Directions: Which lines of the records below contain the word "agent"? Show each one.

** Data shown follows **

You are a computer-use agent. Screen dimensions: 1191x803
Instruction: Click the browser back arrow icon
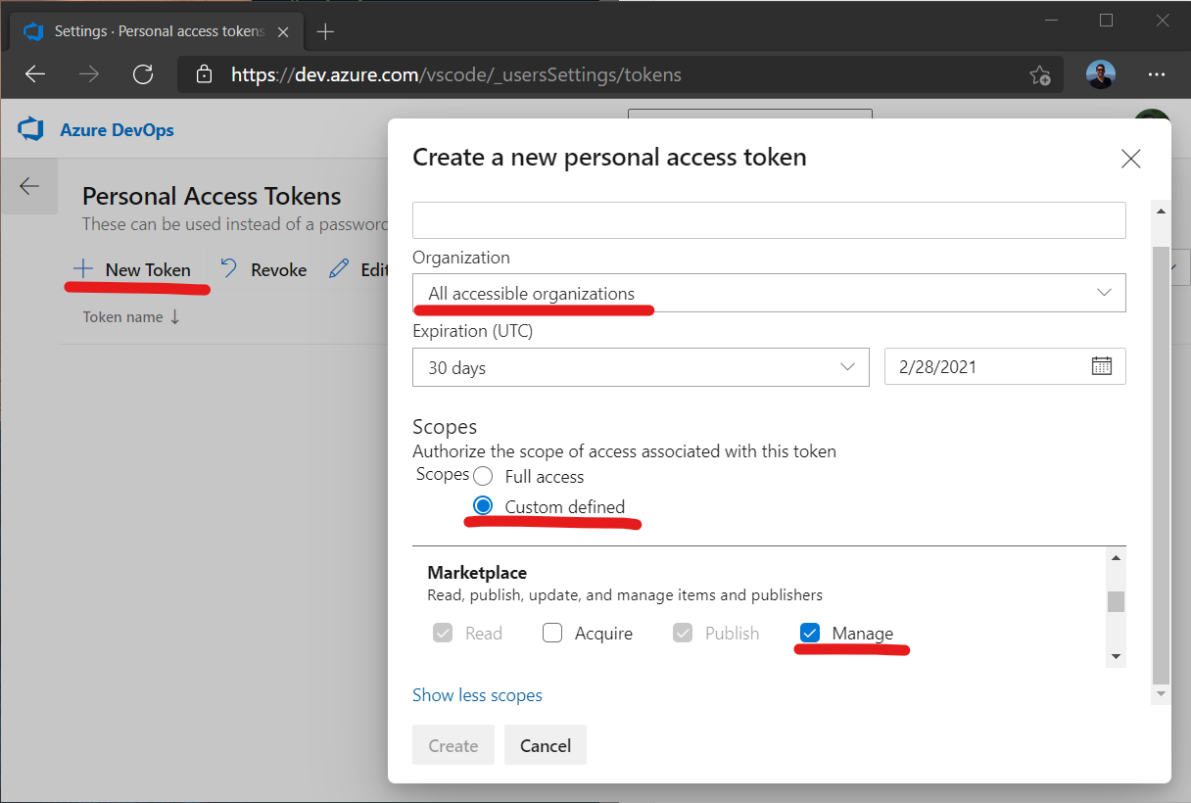pyautogui.click(x=35, y=74)
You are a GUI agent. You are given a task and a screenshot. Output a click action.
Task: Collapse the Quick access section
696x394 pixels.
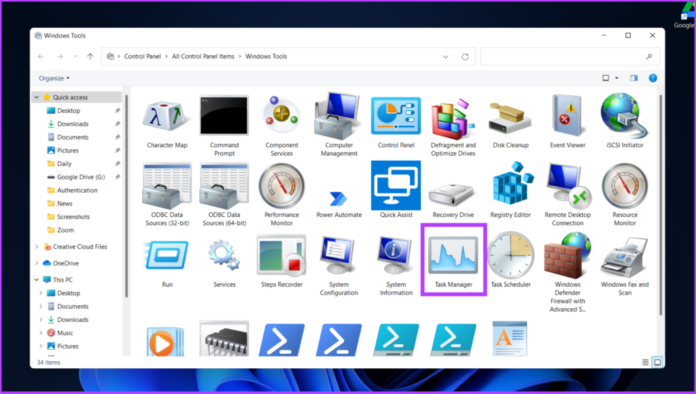point(36,97)
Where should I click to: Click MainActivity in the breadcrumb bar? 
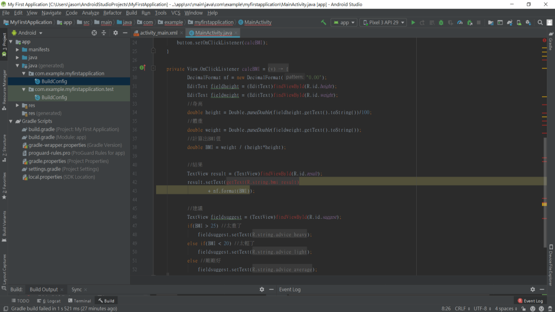pos(257,23)
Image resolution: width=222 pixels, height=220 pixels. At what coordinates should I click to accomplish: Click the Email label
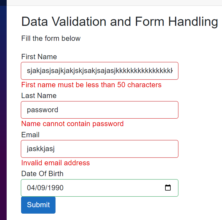30,135
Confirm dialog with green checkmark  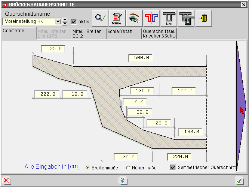pos(239,181)
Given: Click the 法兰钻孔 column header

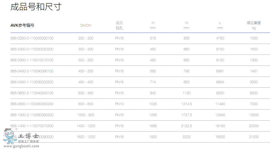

** End of Data shown **

Expected answer:
You are a computer-use agent. Screen dimensions: 1191x803
You are a GUI agent. You are given a task and a screenshot. Output a click action.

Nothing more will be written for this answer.